Avoid Premature Heat Exchanger Failure With Your Furnace

Just as you may have noticed that your automobile runs more smoothly after a fresh new oil change, the same principle works for your furnace, when it comes to a new or clean furnace filter. The main component for both hot water and forced air heating units is called a heat exchanger. The purpose of this nifty component is to take the heat that is produced by burning fuel in your furnace, and to transfer it into the water or air so that it can be distributed through the entire house. The heat exchanger is traditionally concealed from view in hot water heating systems, and is only occasionally visible in forced air systems.

If you look at a modern forced-air gasoline-powered furnace, here is everything that you will find. First, you will find a solid-state furnace control, which has a fan assembly and is visible in the power rear of the furnace. Next, you will find a draft inducer, which provides fan-forced exhaust. Third, you will find both an igniter, and a flame sensor, because your furnace is actually running on firepower. Next, you will find the gas valve and manifold, along with gas burners. On the outside of all of this you will have them, followed by furnace filters or other air filters. Keep in mind, several aspects of this concept will vary based on the model of furnace that you use, though some things will remain the same, including the igniter, the filter of the furnace and the heat exchanger.

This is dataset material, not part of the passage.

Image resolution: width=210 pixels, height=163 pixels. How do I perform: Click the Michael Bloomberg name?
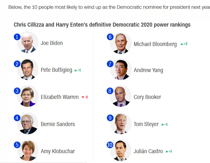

The thing that makes heat exchangers malfunction or inoperative in general is the development of a hole, crack or warping that allows hot water to escape, or combustion exhaust to escape into the home’s interior air. They do eventually crack or warp over time simply because of the constant heating and cooling that the system experiences throughout the year. However, most heat exchangers can last a significant amount of time, often past their predicted life span depending on whether or not conditions are ideal. Regular cleaning and maintenance of the furnace do play a large part in determining the life expectancy of a heat exchanger, as well as the environment that exists around the furnace unit.

Another heavy contributor to whether or not heat exchangers live out their lifespan properly is reduced airflow, which comes as a result of dirty furnace filters [http://www.appraisalmatters.com/WinterizeYourHome], dirty fan blades, obstructed air vents and dirty duct work. All of these factors contribute to wear on the fan motors, which can significantly reduce the efficiency of the furnace, prematurely burning out them as well. Both fuel-fired and forced-air furnace types are prone to overheating in response to airflow obstructions. Most modern furnaces are built in a way that allows them to shut down if temperatures become unreasonably high based on a dirty or overused filter. However, if the internal temperature elevation caused by dirt and debris is only moderate, the furnace may not switch off but the heat may still be enough to cause metal fatigue to the head exchanger, which can cause serious issues down along the line.

The best way to protect yourself from premature burn out of the heat exchanger in your furnace is to have an annual inspection and a monthly cleaning of your furnace filters. The exam, which should be conducted by a licensed mechanic, should be relatively inexpensive while affording you a great deal of peace of mind. Another useful innovation is the carbon monoxide or CO detector, which is an easy and inexpensive way to protect yourself against exhaust leaks from your furnace.